Acompanhei de perto o trabalho que o Mídia Ninja fez nas manifestações de junho/julho no Rio de Janeiro e vi a importância da sua cobertura. Assisti a coragem desses jovens, dispostos a fazer um relato em tempo real das ações violentas de nossa polícia. Como tantos brasileiros, vi inúmeras mentiras oficiais serem desmentidas por reveladoras imagens geradas pelo Mídia Ninja. Também foi fantástico ver como a grande mídia teve sua parcialidade exposta pelo simples contraste com a cobertura em tempo real dos ninjas.
Em grande parte o Mídia Ninja é consequência de dois fatores que se somam para construir a mais radical transformação que se abate sobre a mídia tradicional.
De um lado, o cenário de convergência tecnológica vai tornando a internet um ambiente multimídia que fagocita as demais mídias. A inerente interatividade da internet coloca em xeque os modelos unidirecionais da grande mídia. E, ao mesmo tempo, embora não elimine as assimetrias entre grandes grupos econômicos e pequenas experiências colaborativas, a internet permite que todos possam postar seus próprios conteúdos, ameaçando o oligopólio da grande mídia. Essa parece ser a lição que a bancada doRoda Viva não entendeu (5/8, ver aqui).

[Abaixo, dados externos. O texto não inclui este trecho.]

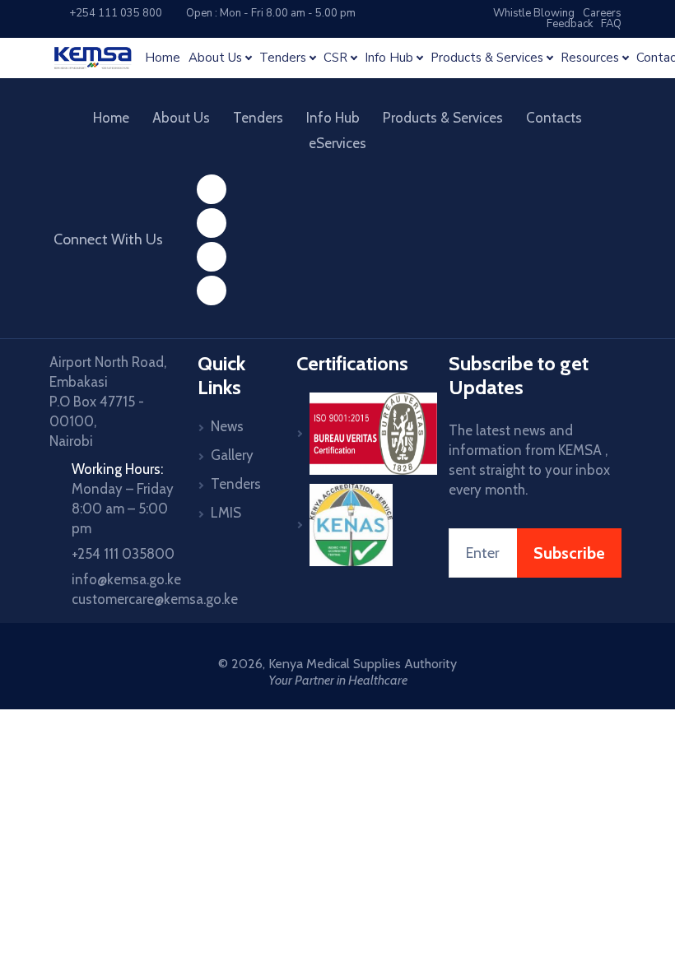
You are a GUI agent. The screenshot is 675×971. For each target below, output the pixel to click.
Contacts (554, 117)
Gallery (232, 455)
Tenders (258, 117)
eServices (337, 143)
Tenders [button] (282, 58)
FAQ (611, 23)
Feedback (570, 23)
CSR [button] (335, 58)
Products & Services (443, 117)
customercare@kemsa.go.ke (155, 599)
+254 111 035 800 (112, 13)
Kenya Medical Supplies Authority (362, 663)
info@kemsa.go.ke (126, 579)
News (227, 426)
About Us (181, 117)
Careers (602, 13)
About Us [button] (215, 58)
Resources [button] (590, 58)
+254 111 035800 (123, 554)
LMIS (226, 512)
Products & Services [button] (487, 58)
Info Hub (333, 117)
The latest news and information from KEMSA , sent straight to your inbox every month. (529, 460)
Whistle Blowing (534, 13)
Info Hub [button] (389, 58)
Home (162, 58)
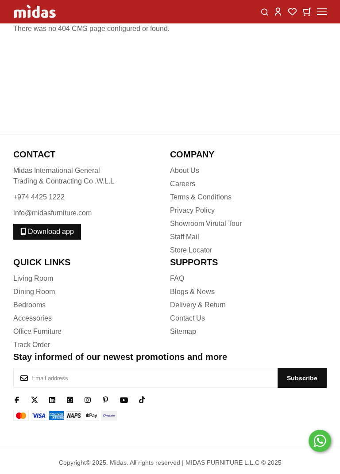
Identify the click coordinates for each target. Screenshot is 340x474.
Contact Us (187, 318)
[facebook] (16, 399)
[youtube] (124, 399)
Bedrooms (29, 305)
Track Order (31, 344)
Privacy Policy (192, 210)
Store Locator (191, 250)
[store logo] (35, 12)
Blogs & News (192, 291)
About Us (184, 170)
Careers (182, 183)
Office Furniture (37, 331)
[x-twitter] (34, 399)
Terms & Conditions (201, 197)
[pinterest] (105, 399)
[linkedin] (52, 399)
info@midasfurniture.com (52, 213)
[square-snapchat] (69, 399)
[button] (278, 11)
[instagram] (87, 399)
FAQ (177, 278)
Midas (118, 462)
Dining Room (34, 291)
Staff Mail (184, 237)
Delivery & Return (198, 305)
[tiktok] (142, 399)
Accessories (32, 318)
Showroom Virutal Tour (206, 223)
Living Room (33, 278)
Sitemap (183, 331)
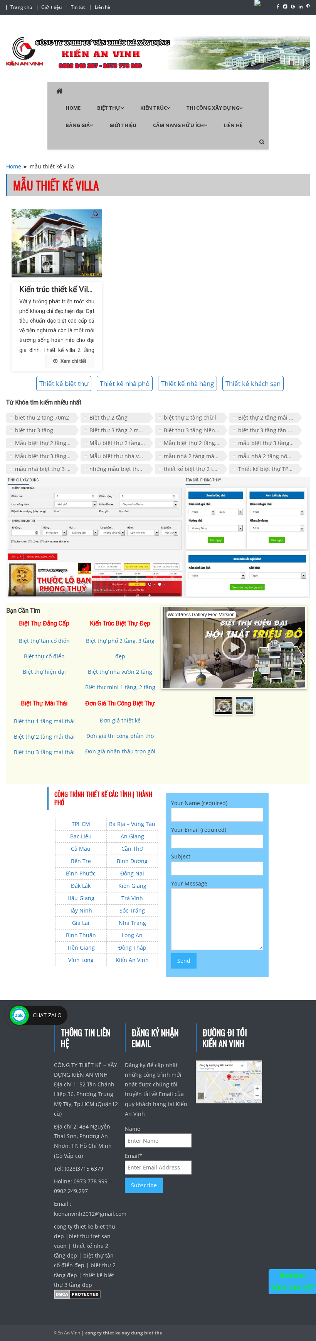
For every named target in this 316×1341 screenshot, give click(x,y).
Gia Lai (80, 922)
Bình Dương (132, 861)
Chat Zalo (47, 1015)
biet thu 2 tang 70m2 (42, 417)
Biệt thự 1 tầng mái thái (44, 721)
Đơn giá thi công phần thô (120, 735)
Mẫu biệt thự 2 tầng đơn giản (196, 443)
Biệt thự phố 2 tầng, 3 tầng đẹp (120, 648)
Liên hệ (102, 7)
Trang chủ (21, 7)
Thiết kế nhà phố (125, 383)
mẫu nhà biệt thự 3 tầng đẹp (47, 468)
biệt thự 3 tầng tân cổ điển (270, 430)
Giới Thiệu (122, 125)
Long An (132, 935)
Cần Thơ (132, 848)
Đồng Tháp (132, 947)
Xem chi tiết (73, 361)
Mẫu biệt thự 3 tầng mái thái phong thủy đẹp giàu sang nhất (47, 456)
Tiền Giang (81, 947)
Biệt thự (109, 107)
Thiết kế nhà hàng (187, 383)
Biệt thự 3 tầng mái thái (44, 752)
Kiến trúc (153, 107)
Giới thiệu (51, 7)
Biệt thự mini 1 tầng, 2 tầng (120, 687)
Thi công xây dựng (213, 107)
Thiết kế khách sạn (253, 383)
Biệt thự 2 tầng (108, 417)
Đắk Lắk (81, 885)
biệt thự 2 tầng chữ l (190, 417)
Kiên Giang (132, 885)
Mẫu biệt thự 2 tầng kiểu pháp (47, 443)
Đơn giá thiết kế (120, 720)
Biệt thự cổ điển (44, 656)
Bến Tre (81, 861)
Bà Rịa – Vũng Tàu (132, 824)
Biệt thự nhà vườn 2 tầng (120, 671)
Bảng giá (78, 125)
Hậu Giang (80, 898)
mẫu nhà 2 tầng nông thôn (270, 456)
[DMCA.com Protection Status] (77, 1296)
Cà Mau (81, 848)
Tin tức (78, 7)
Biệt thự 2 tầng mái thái (268, 417)
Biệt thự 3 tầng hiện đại (194, 430)
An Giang (132, 836)
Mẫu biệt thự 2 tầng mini (121, 443)
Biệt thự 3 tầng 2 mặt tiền (121, 430)
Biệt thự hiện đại (44, 671)
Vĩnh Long (81, 960)
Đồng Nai (132, 873)
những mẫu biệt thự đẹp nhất (121, 468)
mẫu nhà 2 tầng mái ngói (196, 456)
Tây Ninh (81, 910)
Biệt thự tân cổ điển (44, 640)
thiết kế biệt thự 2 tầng (193, 468)
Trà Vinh (132, 898)
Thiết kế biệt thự (63, 383)
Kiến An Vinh (132, 960)
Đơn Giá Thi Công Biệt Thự (120, 703)
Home (73, 107)
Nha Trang (132, 922)
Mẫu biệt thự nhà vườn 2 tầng (121, 456)
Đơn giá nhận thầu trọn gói (120, 751)
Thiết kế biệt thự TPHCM (269, 468)
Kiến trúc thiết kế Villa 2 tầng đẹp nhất (83, 289)
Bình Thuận (81, 935)
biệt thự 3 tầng (34, 430)
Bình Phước (81, 873)
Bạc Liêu (81, 836)
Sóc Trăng (132, 910)
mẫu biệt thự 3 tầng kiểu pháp (270, 443)
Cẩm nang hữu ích (178, 125)
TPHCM (81, 824)
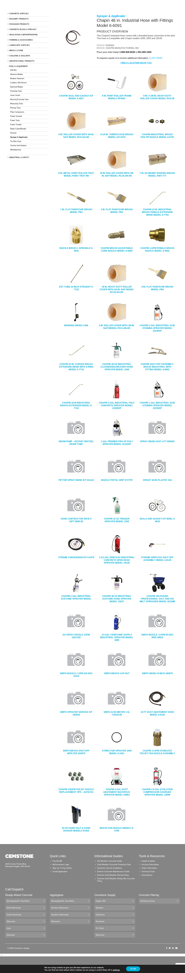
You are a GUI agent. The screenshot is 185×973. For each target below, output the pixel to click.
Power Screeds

De outro lado, esse cenário de convergência expôs de uma maneira inevitável os problemas de gestão das empresas familiares que controlam a mídia no Brasil. Com a convergência não é mais possível jogar a sujeira para baixo do tapete e vai ficando cada vez mais evidente que quase todos os grandes grupos de mídia do Brasil estão na bacia das almas, falindo, vendendo patrimônio e diminuindo de tamanho.
É nesse contexto que surgem o Mídia Ninja e diversas outras experiências de mídia colaborativa.
Euforia
Mas há que se controlar a euforia. O Mídia Ninja não é a resposta para todos os problemas gerados pelo oligopólio da grande mídia. Eles não são nem mesmo a resposta completa para o desafio de construirmos um jornalismo realmente democrático. Aliás, seria muito injusto cobrar-lhes algo desta envergadura.
Há pelo menos dois grandes desafios que o modelo de jornalismo do Mídia Ninja não consegue responder.
Quando eu ainda ouvia rádio FM, lembro que uma estação jovem do Rio de Janeiro fazia entrevistas na rua com perguntas estapafúrdias como o que o entrevistado achava do efeito estufa como critério de desempate na Copa do Mundo. E as falas postas no ar mostravam pessoas levando a sério aquelas perguntas e buscando oferecer respostas igualmente sérias. Minha hipótese é que o mundo tem ficado cada vez mais complexo, há cada vez mais informação disponível e a grande maioria é totalmente irrelevante. Encontrar sentido nessa barafunda não é tarefa simples.
A grande mídia nasceu e cresceu nos vendendo um serviço de construção de sentido nessa massa crescente de informações. Claro que o sentido que nos vendem traz embutido uma profunda orientação ideológica. Nem poderia ser diferente.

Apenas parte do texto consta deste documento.